The charging document says Lane and Kueng started with the department in December 2019, but the defense attorneys said the two were in training at that time. When they detained Floyd, they had worked only a few shifts, said attorney Earl Gray, who represents Lane.
"[Lane] did take the oath in 2019," Gray said. "However, he was not on his own, and by that I mean not making decisions on his own, until four days before the incident on May 25," said Gray. He said this distinction is important because the jury will decide whether Lane and Kueng should have done more to intervene.
But Assistant U.S. Attorney Manda Sertich said department records show the two were sworn-in in December. "It's hard to see how there could be an argument made" to the contrary, Sertich said.
The attorneys for Kueng, Lane and Thao also asked Leung to try their cases separately from Chauvin. A jury convicted Chauvin of second-degree murder in the state's case in April, and the high-profile verdict will prejudice the other three to a jury, their attorneys said.
"His actions are going to be held against us in this trial," Gray said. "Everybody knows Derek Chauvin was convicted of murder. Are we going to be presumed innocent? I doubt it."
No trial date has been set for the federal cases, and Leung didn't decide any of the motions Tuesday.
Meanwhile, Thao, Kueng and Lane are heading toward a separate trial on state charges of aiding and abetting murder and manslaughter in connection with Floyd's death.

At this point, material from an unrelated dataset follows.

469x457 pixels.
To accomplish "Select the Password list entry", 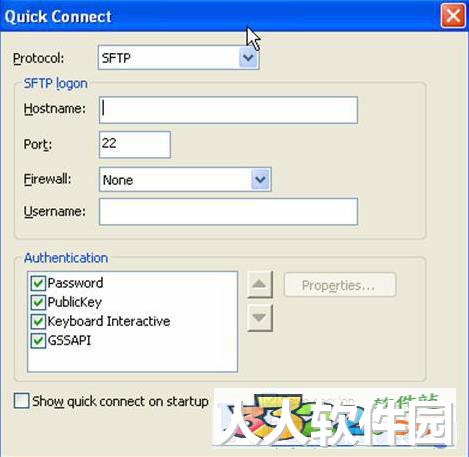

Chauvin, who was tried separately, was sentenced in June by a Hennepin County judge to 22½ years in prison.
Chauvin is scheduled to be arraigned Thursday on a federal charge unrelated to Floyd's killing. That indictment relates to a violent arrest recorded by a body camera, which prosecutors for the state's case described in court documents and cited as evidence of Chauvin's brand of violent policing when dealing with suspects who refused to bend to his will.
On Sept. 4, 2017, Chauvin and another officer responded to a domestic assault, in which a mother said her juvenile son and daughter assaulted her. The officers arrived to find the 14-year-old son on his phone and lying on the floor in the back of the house. They told him he was under arrest and ordered him to get up. When the boy refused, Chauvin grabbed him and repeatedly struck the teen in the head with his flashlight.
The video shows Chauvin using a neck restraint, choking the boy unconscious and placing him in a prone position with a knee in his back for about 17 minutes until paramedics arrived, according to court documents.